Summary: This is technically possible, but in practice you may struggle to find an agent with the expertise and motivation to help you achieve it. Depending on your exact itinerary, a self-service work-around may be possible. As always with all things involving multiple airline IT systems, your mileage may vary.
First, some background. The details of your booking are stored in a PNR; there is a huge library of special codes that will alter how the airlines work with the booking. For loyalty purposes, the relevant ones (at least for amadeus, which is what I work with) are:
- FQTV, the account to be used for collecting miles
- FQTS, the account to be used for determining extra benefits conferred by status in the loyalty programme
- FQTR, the loyalty programme from which points were redeemed for travel
In principle, these could vary at the level of each individual flight.
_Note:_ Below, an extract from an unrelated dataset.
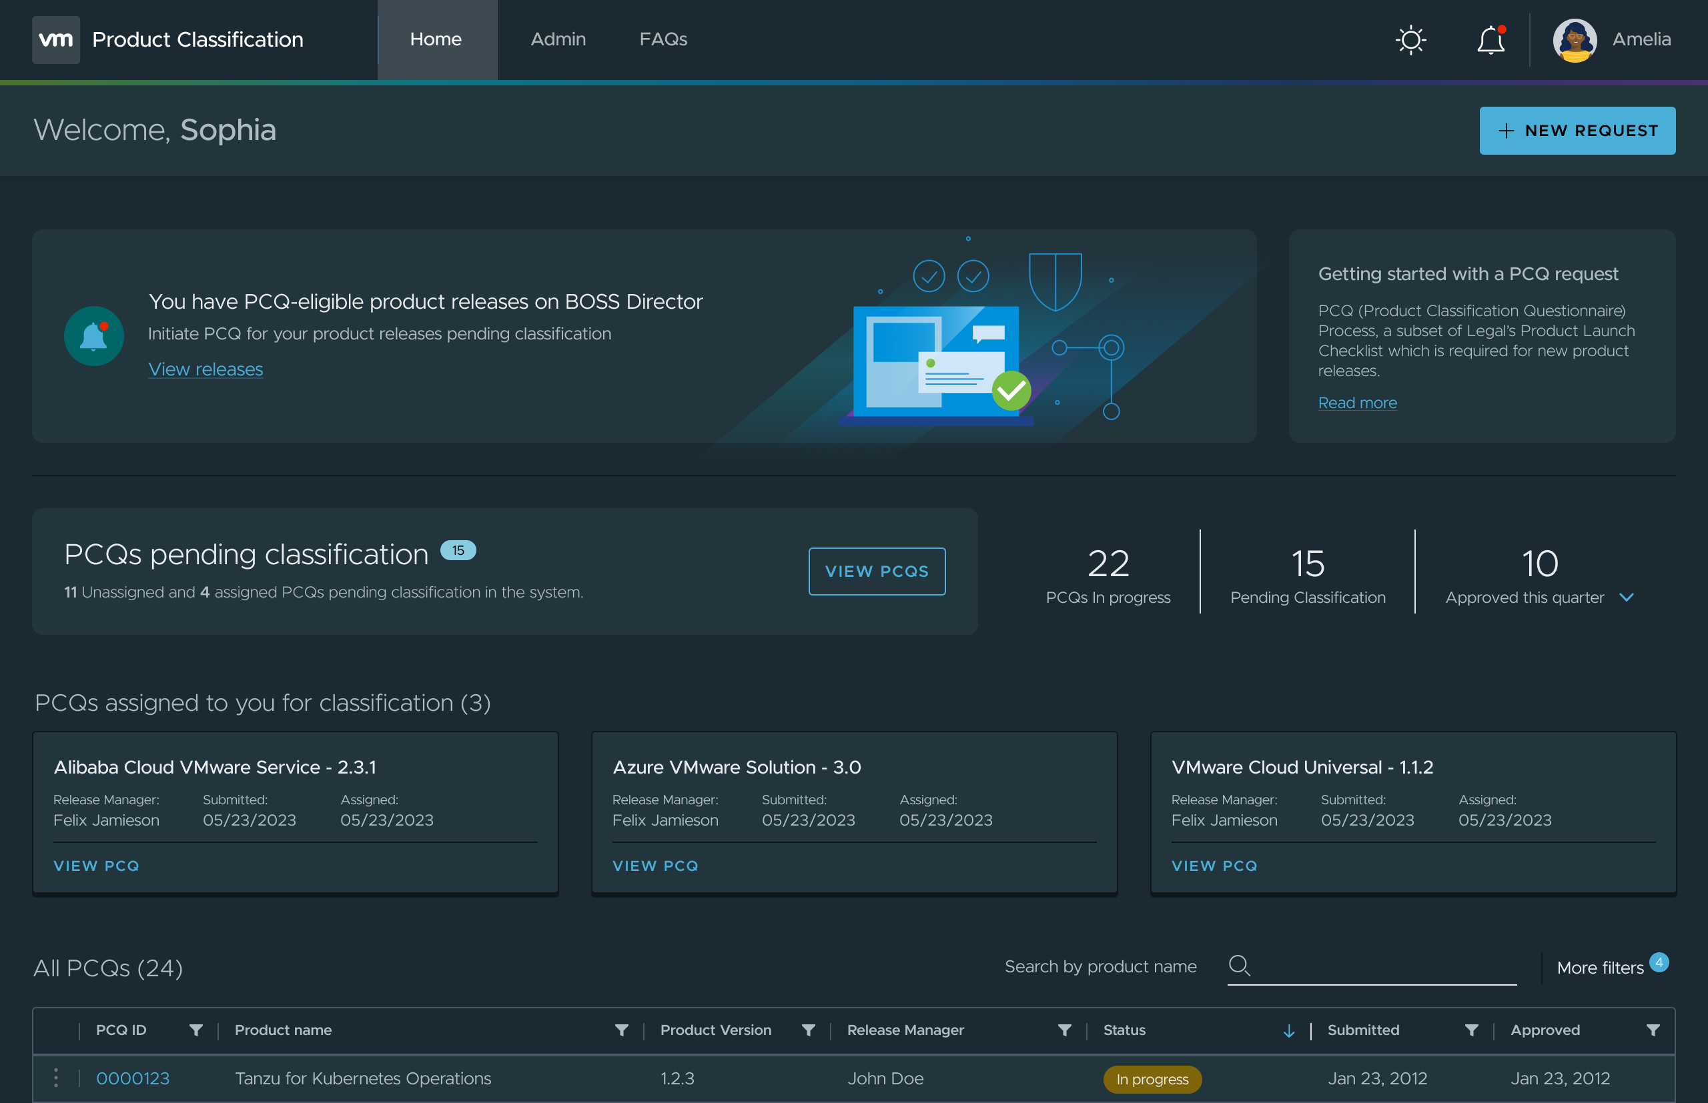This screenshot has width=1708, height=1103.
Task: Open the Release Manager column filter
Action: (x=1065, y=1030)

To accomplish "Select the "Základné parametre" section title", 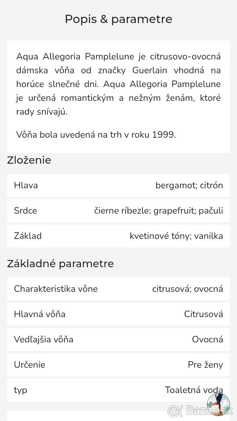I will 60,263.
In practice, when booking through an airline's website you'll simply be prompted for a single frequent flyer number, with the following effects:
- It will apply to all flights on the PNR
- It will apply for both mileage earning and determining status
- Once set, it is rare for the website to offer a way to change it (but see option 3 below)
(Sometimes you can't even specify the number yourself, if it's auto-associated with your booking: this typically happens when you redeem miles for a flight. If you were hoping to enjoy the benefits of status from another airline - obviously earning on redemptions is unlikely to be possible - then you'd also benefit from the tricks below.)
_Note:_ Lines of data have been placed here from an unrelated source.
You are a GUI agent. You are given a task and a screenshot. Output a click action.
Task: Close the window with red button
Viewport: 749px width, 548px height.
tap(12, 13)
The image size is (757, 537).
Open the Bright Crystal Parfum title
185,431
However, this is a limitation of the websites rather than the underlying legacy systems - aviation IT development moves at a glacial pace, feature development is prioritised for what will improve things for typical customers, and this kind of issue is simply too niche to get attention. So you'll probably want to introduce a human into the process. There are a number of options:
1. Don't book through the website
Instead, use a travel agent, whether online or bricks-and-mortar, who knows their way around PNRs and can make the original booking with appropriate frequent flyer numbers associated to each flight. (There are some OTAs who specialise in loyalty programme maximisation like this, and will be familiar with what to do. Others may not be.)
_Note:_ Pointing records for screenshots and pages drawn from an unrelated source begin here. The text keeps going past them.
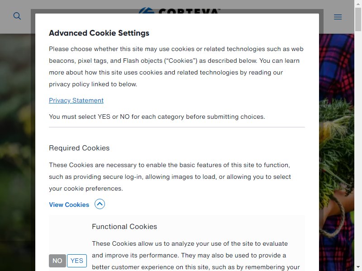Select YES for Functional Cookies
Screen dimensions: 362x271
click(77, 261)
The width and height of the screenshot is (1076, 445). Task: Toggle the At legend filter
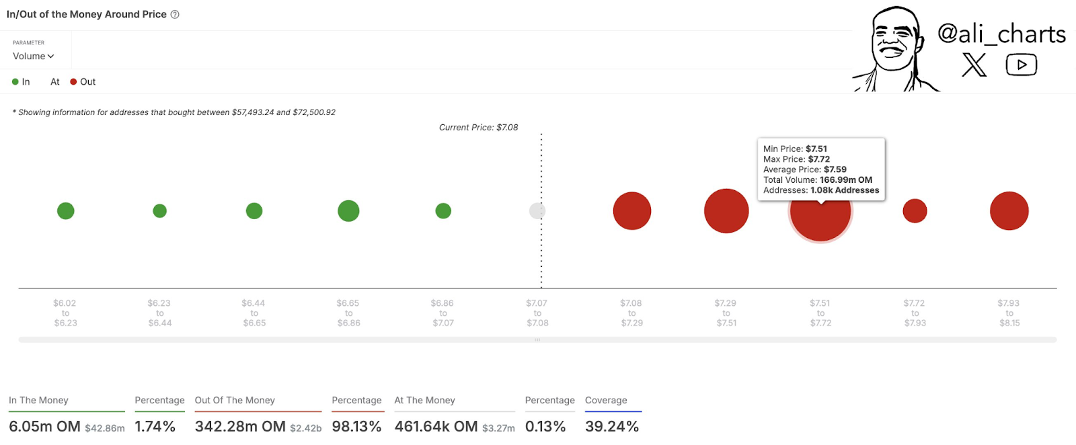[54, 81]
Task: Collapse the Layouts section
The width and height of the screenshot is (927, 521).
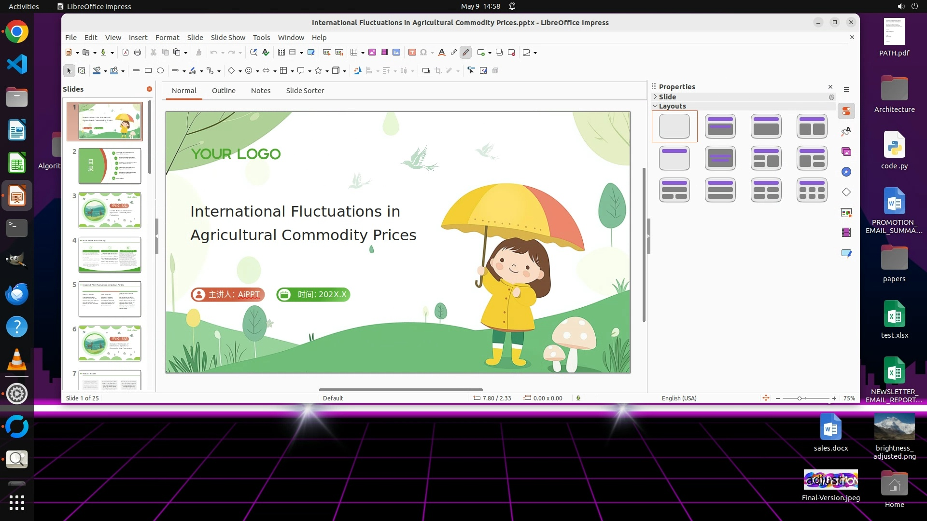Action: [x=656, y=106]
2. Request changes to an existing booking
Here, you are looking for help from someone from the airline itself. This could be a call centre agent, check-in agent, or lounge agent. Again, expertise, policies and technical access will vary, depending on the precise airlines involved. You'll have more luck if you're a high-ranking elite member of the loyalty programme calling your dedicated support line a month in advance, than if you ask a busy third-party check-in agent on the day of departure.
3. Make changes as you travel
The idea here is to make changes at the booking level, but only after each flight has posted to the relevant loyalty programme. This will therefore depend on your itinerary; the OP mentions four flights, so if flights 1 and 2 are on the same day, it's likely that the account set for the second one will also credit the first one.
For a more typical out-and-back with a good few days in between, though, this is something I have successfully done. The changes can be made by a check-in or lounge agent, and are simpler than trying to specify flight by flight (and hence more likely to succeed!). But in the case of bookings on Oneworld airlines such as JAL, you can self-serve using the Finnair website. This will let you open a booking (using PNR and surname) and alter 'the' frequent flyer number. I have even managed to use this to get credit for a flight on BA when the original booking was with KLM, but they rebooked me after a cancellation! (I am uncertain whether this trick relies on the marketing airline using amadeus rather than sabre; comments welcome).
One concern is if the airline in question doesn't process loyalty transactions until all travel is complete, whether through IT limitations or because policy requires all flights to be taken before any credit is given (to discourage dropped final legs). If so, then presumably all flights will be assigned to the most recently set loyalty programme.
4. Claim after travel is complete
A final option is to not set a frequent flyer programme with any part of the booking, and instead make retroactive mileage claims for just the legs relevant to each programme. The problem here is that, again, online tools will probably only let you claim for an entire PNR, and when getting in touch with customer services, you'll need to be very clear that you only want to claim for a subset of the flights.
In addition, this approach means you won't be able to benefit from some status benefits. For instance, if you get free seat selection in advance of travel, this will need you to enter a suitable account. You could probably still get lounge access by showing a status card, but beware of the lounge agent 'helping' by adding the account to the booking!
In general, the situtation you want to avoid is having the whole booking processed by one frequent flyer programme. Getting flights 'uncredited' - even if they were ineligible for mileage earning - is much harder. But until you do so, the second programme will consider the booking already spent (to prevent double-dipping flights for earning in two programmes at once). Even a well-meaning agent might misunderstand your request or lack the technical know-how to set things up correctly, leaving the whole booking with a single number associated.
So don't bank on a clever split like this to, for instance, reach your mileage target for the year; try to arrange for the most likely outcome to be that the more lucrative flights get credited to the best programme; and treat it as a bonus if you manage to extract some miles from the other legs.